Chinese firms responsible for illegal fishing globally, study says
Ecuadorian Navy vessels surround a fishing boat after detecting a fishing fleet of mostly Chinese-flagged ships in an international corridor that borders the Galapagos Islands' exclusive economic zone, in the Pacific Ocean, on August 7, 2020. (Reuters)
Bloomberg
Published: 26 October ,2022
Eight of the 10 companies responsible for nearly a quarter of known illegal, unreported and unregulated fishing hail from China, fueling an industry that costs countries billions of dollars in lost revenue annually, according to a report.
The Boston-based Financial Transparency Coalition identified Nasdaq-listed Pingtan Marine Enterprise Ltd. at the top of a list of state-linked firms with the most number of IUU fishing vessels.
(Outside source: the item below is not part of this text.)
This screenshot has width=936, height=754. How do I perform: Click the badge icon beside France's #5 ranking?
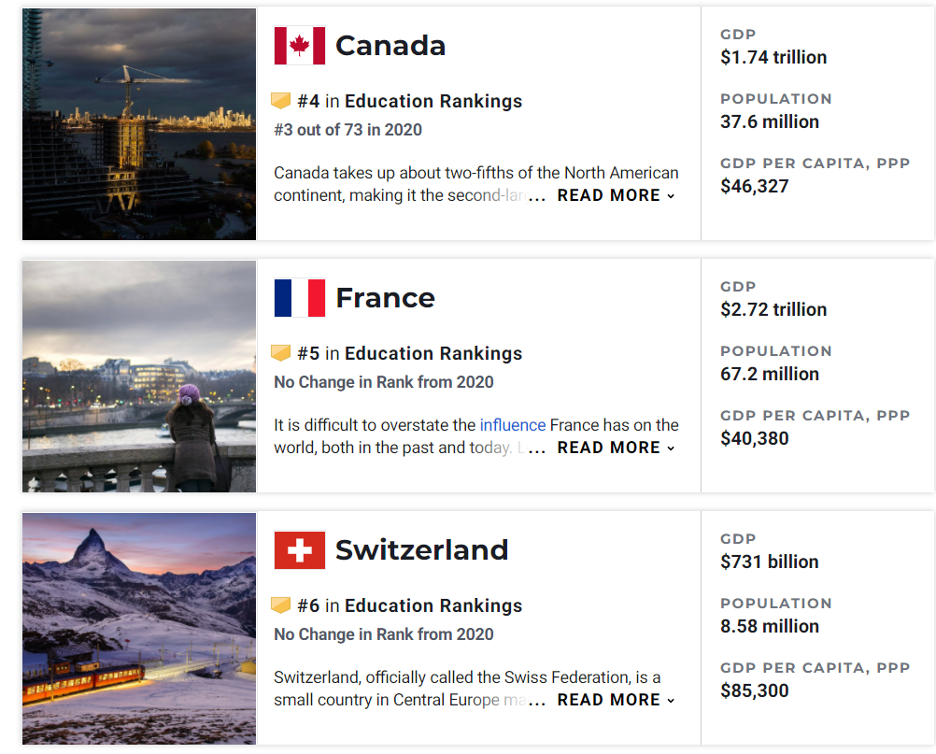pos(281,353)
The company is one of the largest US-listed marine services companies operating in China, it said.
China has by far the largest distant water fleet in the world with at least 3,000 vessels, some of which have been spotted off the coasts of Africa and as far as Ecuador. This has raised concerns of overfishing at a time when global fish stocks are plummeting.
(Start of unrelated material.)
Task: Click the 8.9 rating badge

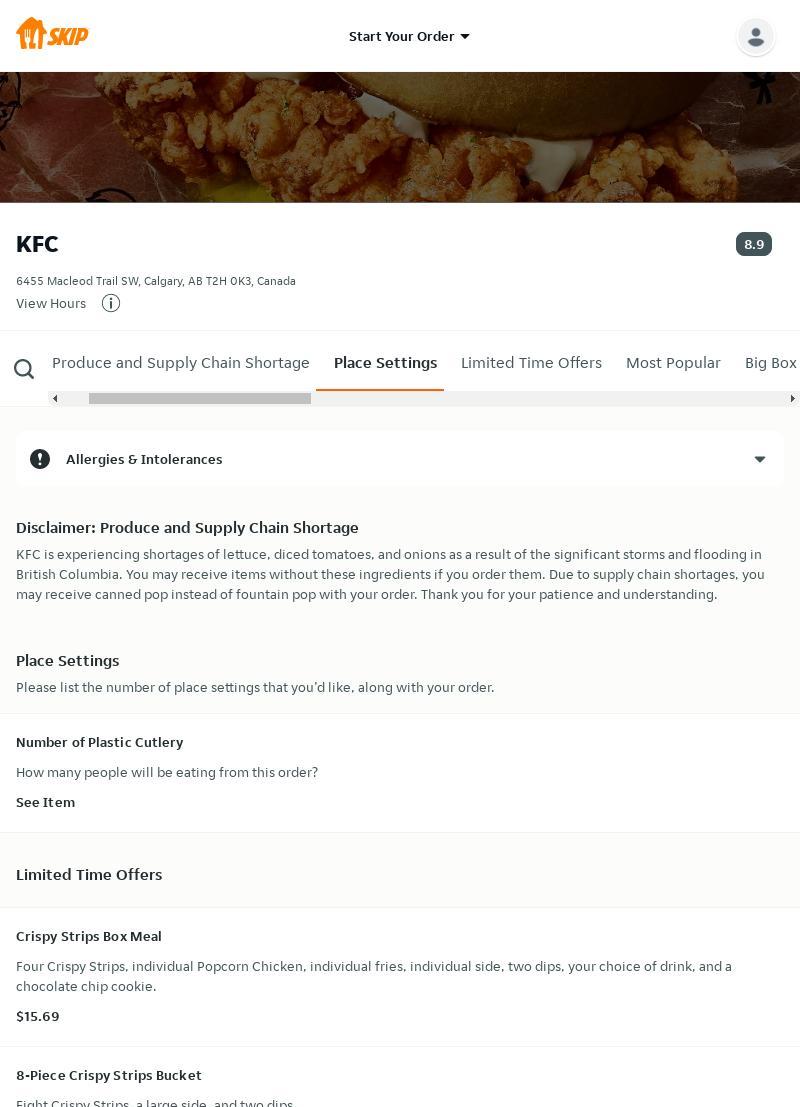Action: [x=754, y=244]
“It’s their strategy of establishing themselves as a big fishing power,” said Matti Kohonen, executive director of the FTC. “Then they end up breaking a lot of fishing laws by doing that. To be a responsible power you need to crack this problem down.”
Pingtan Marine did not immediately respond to an emailed request for comment.
IUU fishing is a key reason 90 percent of global fisheries stocks are overexploited or depleted as part of illegal activity worth up to $23.5 billion annually. Developing countries are especially vulnerable with Africa losing up to $11.2 billion a year, while Argentina loses $2 billion alone, the FTC report found.
The report said that 48.9 percent of identified industrial and semi-industrial vessels involved in IUU fishing are concentrated in Africa, while West Africa has become the global epicenter. Fishing vessels flagged to Asia represent 54.7 percent of all reported IUU fishing by such vessels.
Illegal fishing has also become another flash point in the deepening rivalry between the US and China. President Joe Biden in June signed a National Security Memorandum to address the issue saying IUU fishing is among the “greatest threats to ocean health and is a significant cause of global overfishing,” though it did not specifically mention China.
For China, it’s about “access to fishing waters, supplying fish for a growing market of consumers who increasingly eat both meat and fish, said Kohonen. “They break some of the fishing laws because the controls are not there. They don’t have enough Coast Guard capabilities in West Africa, so it’s quite easy.”